2) Speaking of growth stocks, in today’s video, How to Evaluate Companies Foregoing Current Profits (7 minutes), I share my thoughts on how to value companies like Salesforce (CRM), Netflix (NFLX), and Amazon (AMZN) that were reinvesting so heavily in growth that they were reporting few, if any, current profits.

3) Some scary statistics – and good advice – here: Investors Are Usually Wrong. I’m One of Them. Excerpt:

Forget about getting everything right. Most people are so consistently wrong that merely avoiding major errors is enough to set you apart from the pack…

The Dalbar data leads to the inescapable conclusion that most investors, this one included, are bunglers: We panic and exult at the wrong moments, impairing our chances of success.

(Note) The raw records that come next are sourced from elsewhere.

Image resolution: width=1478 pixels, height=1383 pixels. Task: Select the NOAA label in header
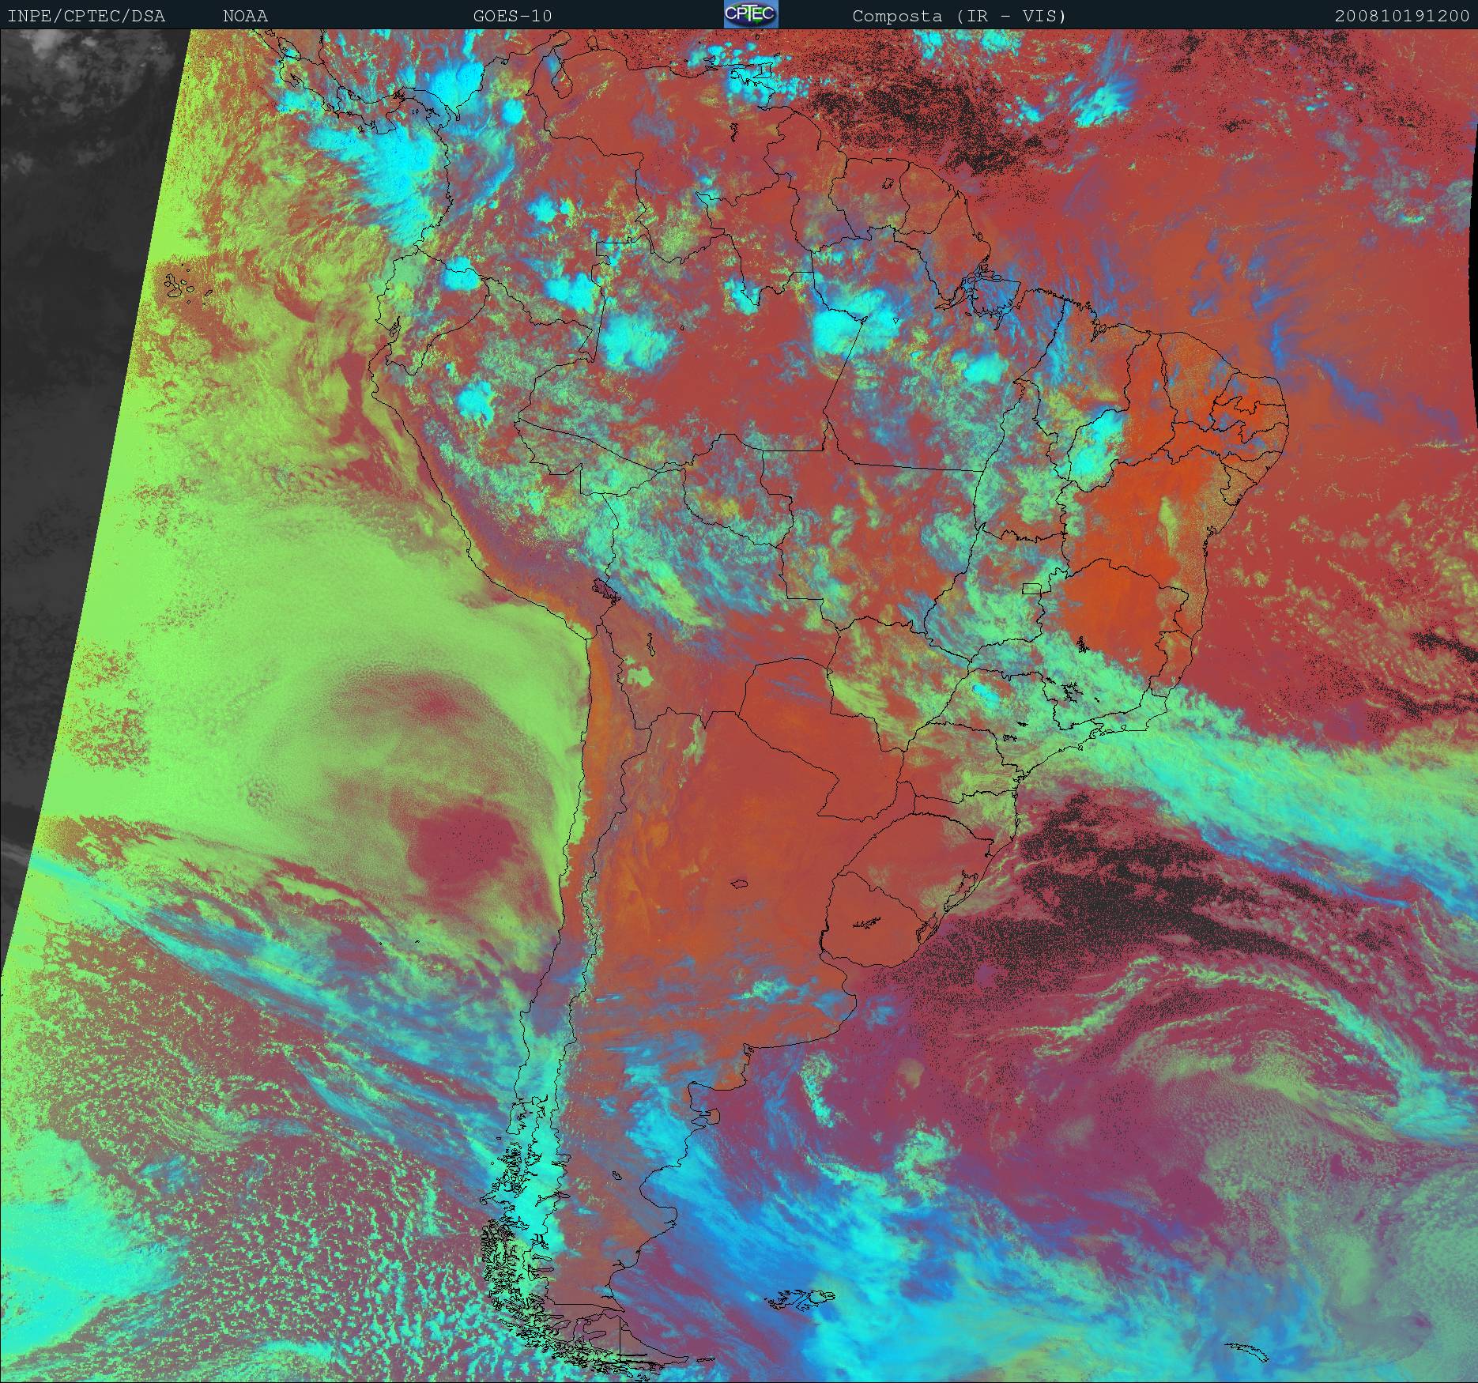pos(245,16)
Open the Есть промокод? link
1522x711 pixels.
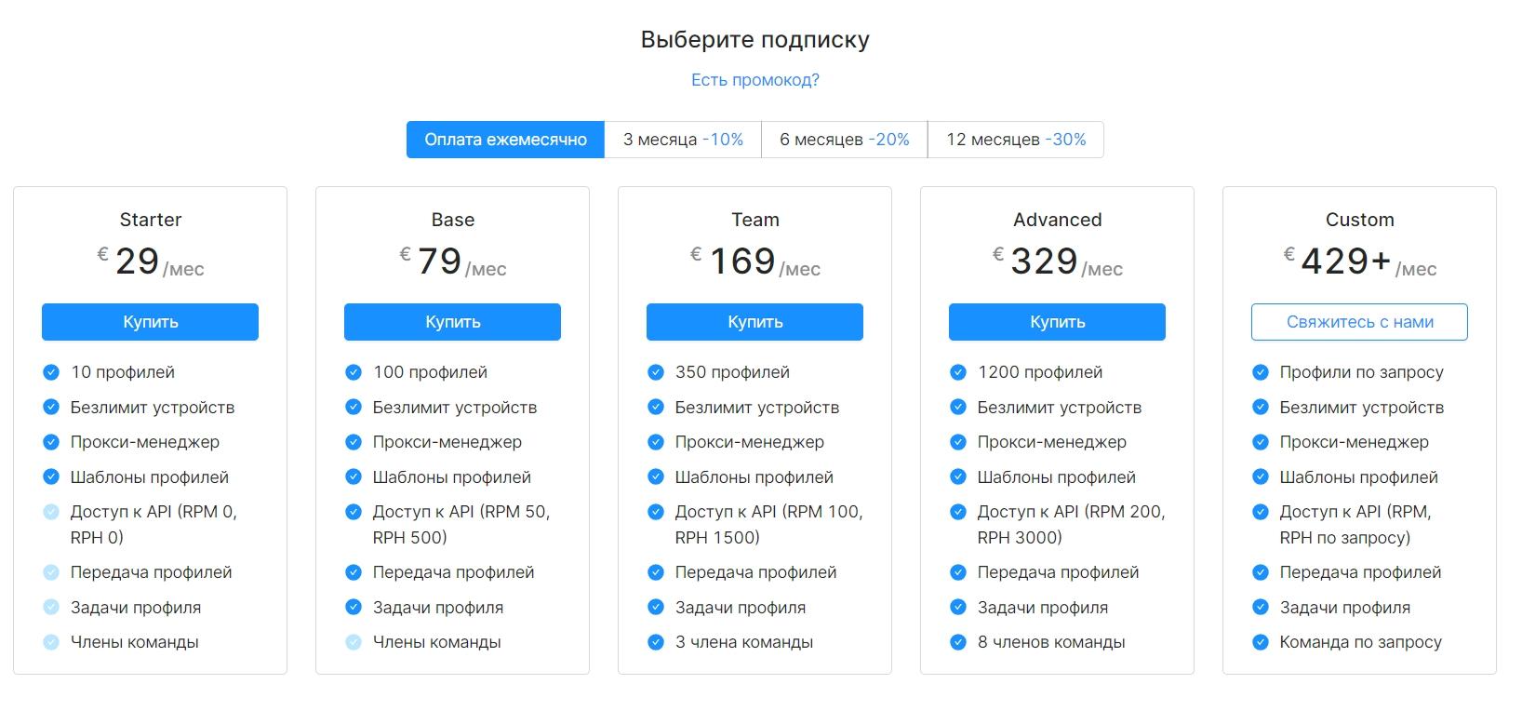pos(754,80)
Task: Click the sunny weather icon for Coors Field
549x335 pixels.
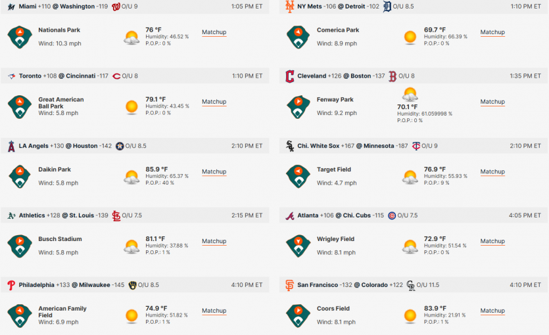Action: tap(410, 316)
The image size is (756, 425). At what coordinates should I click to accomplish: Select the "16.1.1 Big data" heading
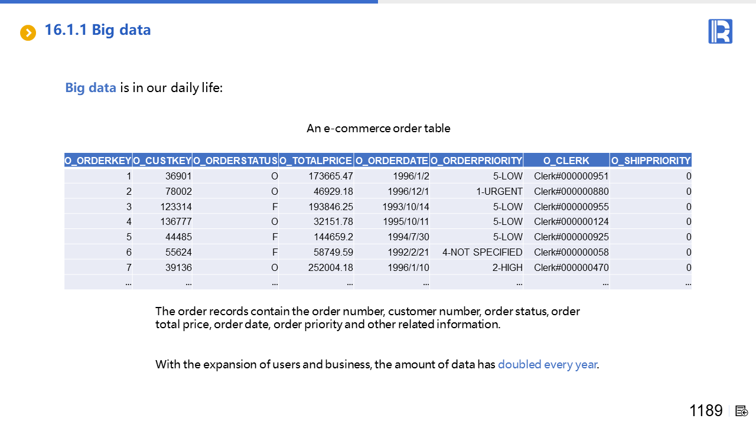coord(97,30)
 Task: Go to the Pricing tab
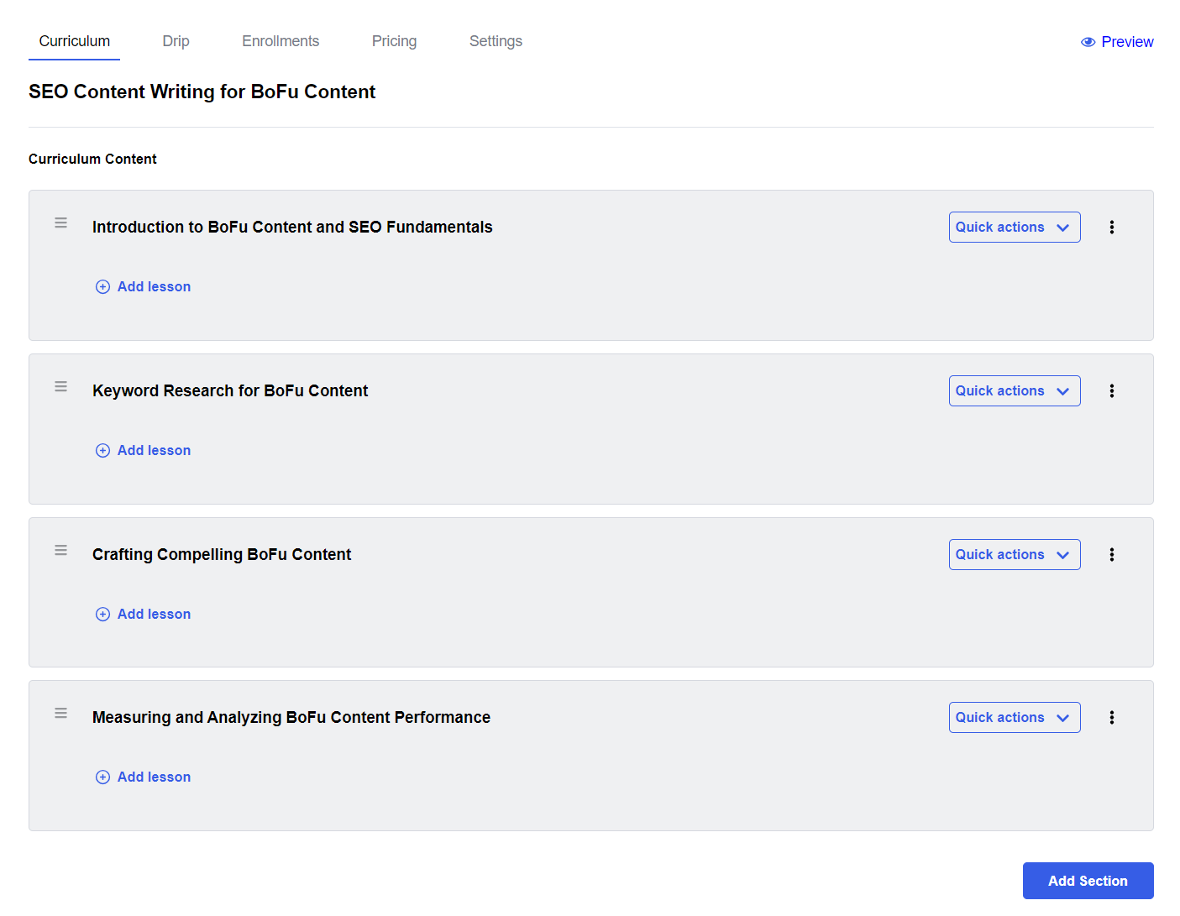394,41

As Richard Bernstein, a former chief investment strategist at Merrill Lynch who now runs his own firm, told me, “What’s shocking is that simply by investing, most people actually made themselves poorer.” He added, “They’re just shooting themselves in the foot, over and over.”

… If people are going to successfully hold investments for the long haul, they need a high degree of discipline, according to Mr. Bernstein. “You really need to put the money in a lockbox, of some sort,” he said, “and not give in to the temptation to do something that you think is smart — and that will probably turn out to be stupid.”

4) This article caught my eye… Finland is winning the war on fake news. What it’s learned may be crucial to Western democracy. Excerpt:

The course is part of an anti-fake news initiative launched by Finland’s government in 2014 – two years before Russia meddled in the US elections – aimed at teaching residents, students, journalists and politicians how to counter false information designed to sow division.

The initiative is just one layer of a multi-pronged, cross-sector approach the country is taking to prepare citizens of all ages for the complex digital landscape of today – and tomorrow. The Nordic country, which shares an 832-mile border with Russia, is acutely aware of what’s at stake if it doesn’t.

Finland has faced down Kremlin-backed propaganda campaigns ever since it declared independence from Russia 101 years ago. But in 2014, after Moscow annexed Crimea and backed rebels in eastern Ukraine, it became obvious that the battlefield had shifted: information warfare was moving online…

As the trolling ramped up in 2015, President Sauli Niinisto called on every Finn to take responsibility for the fight against false information. A year later, Finland brought in American experts to advise officials on how to recognize fake news, understand why it goes viral and develop strategies to fight it. The education system was also reformed to emphasize critical thinking.